Thank you for the example pics of HP5. They look great on the forum. It would be nice if I get half that experience from this film. The advice for developing my own film makes sense and is certainly the way to go. Some 25 years ago, me and my brother bought HP5 on 30m reels and developed and printed in our own darkroom, so I have some experience in a darkroom.

I experimented a bit with scanning in the mid 90s but sort of gave in to the convenience of digital DSLRS for over ten years now.

 

This is still just an experiment to me. My main camera is a Digilux 2, my first Leica. Still, I wanted to try out a proper RF. Because a second hand M8 is too expensive for me to buy as an experiment, I decided to go for a M2 or M3 and see how a RF feels like. The initial plan was to start acquiring a lens or two and sell on the M2 as soon as I find an M8 that will fit my budget.

 

Surprise, surprise... It looks like I am beginning to like shooting analog again. :D

My M2 badly needs a CLA, 1/1000 does not work and one or two frames in each roll have been ruined because it does not always spool correctly. Nevertheless, I am hooked to the RF experience and maybe even analog photography.
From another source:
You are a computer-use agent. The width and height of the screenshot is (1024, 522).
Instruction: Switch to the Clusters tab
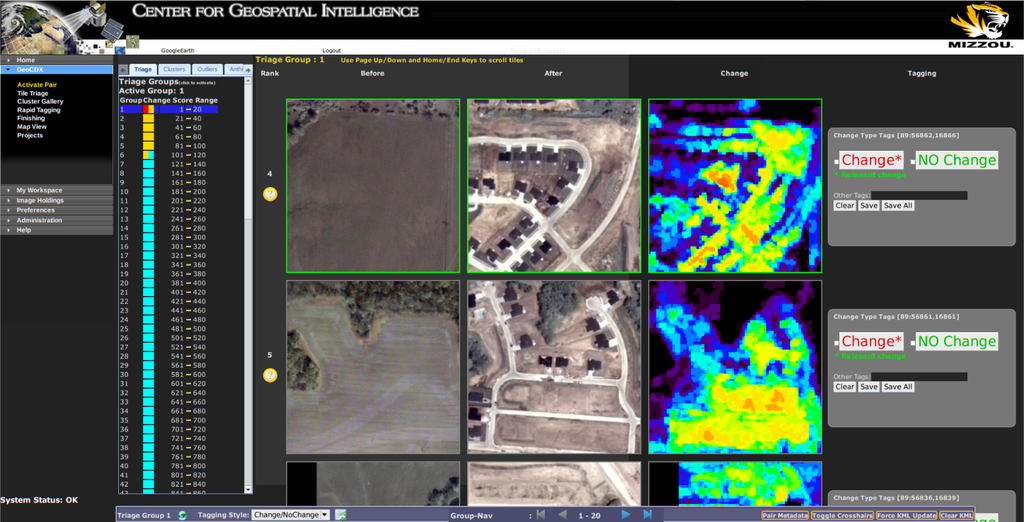coord(174,69)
A full darkroom is not possible for me because I do not have the room for it. Developing my own film is an option. The main thing holding me back is the time involved.

 

The plan was to test the experience with a few rolls scanned by a lab. Then decide if it is worth investing time and money to do it myself. The problem is that good labs are harder to find these days than I thought. This is the second shop I tried.

It should be one of the best in Antwerp. Next tuesday, I will go back and ask for a rescan.

 

I am still on the fence here wether to take the money needed to scan and develop myself and invest in a second hand M8 right away, rather than experiment with analog for a while and then probably still want a digital RF for the convenience. I don't think I am ready to switch back from digital to analog like I saw some users on this forum did.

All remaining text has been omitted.